Start of SOURCE MATERIAL

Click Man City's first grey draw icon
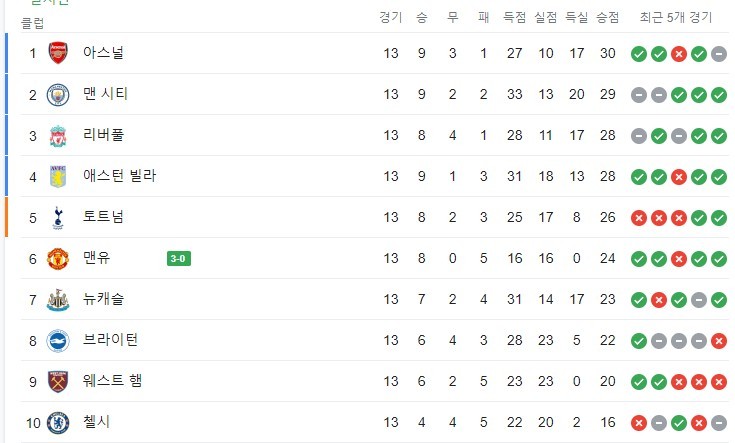 [638, 94]
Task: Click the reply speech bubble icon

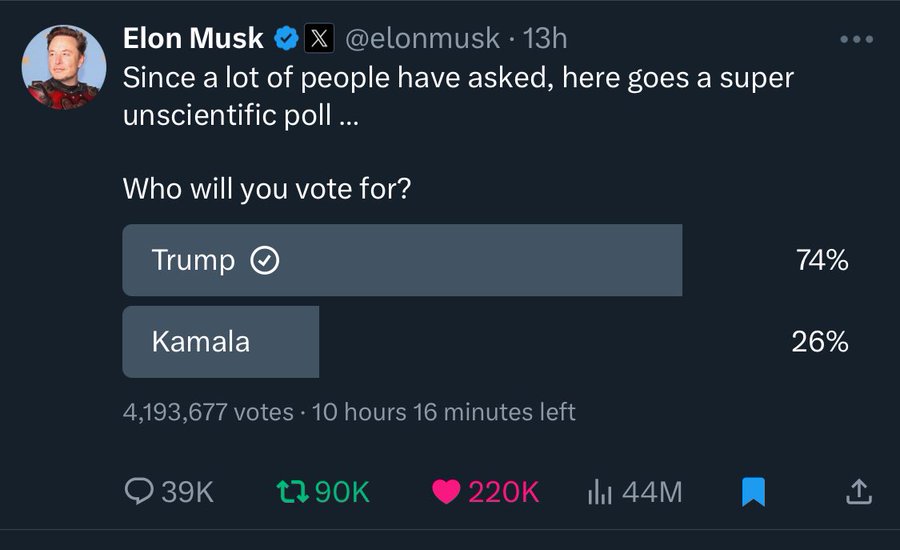Action: click(138, 491)
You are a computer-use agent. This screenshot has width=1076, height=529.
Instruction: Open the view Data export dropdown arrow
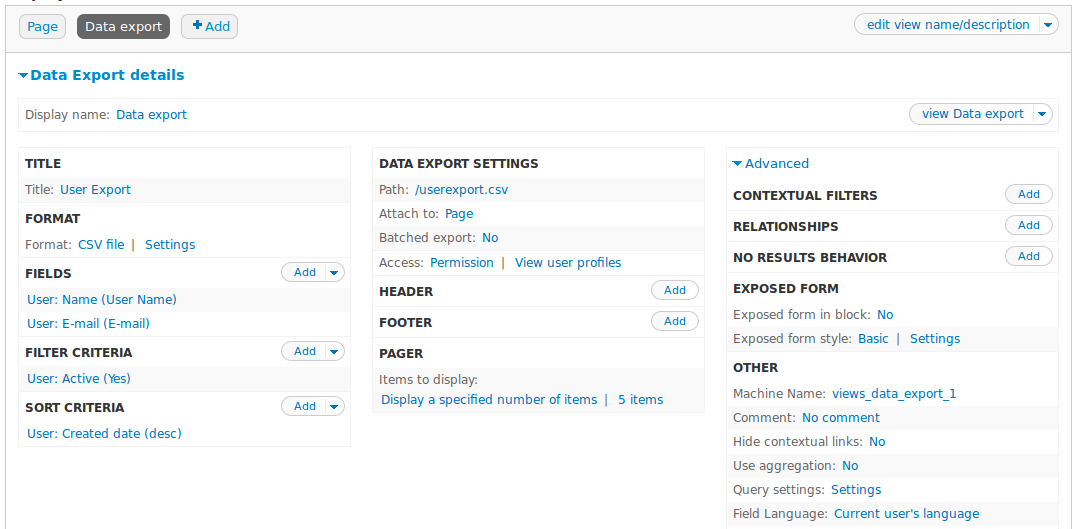tap(1042, 114)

End of SOURCE MATERIAL

EXERCISE |
Please copy out every line of text from the items above word for word, leaving out the pictures.

RESPONSE |
Click Man City's first grey draw icon
 [638, 94]
Task: Click the reply speech bubble icon

Action: click(138, 491)
You are a computer-use agent. This screenshot has width=1076, height=529.
Instruction: Open the view Data export dropdown arrow
tap(1042, 114)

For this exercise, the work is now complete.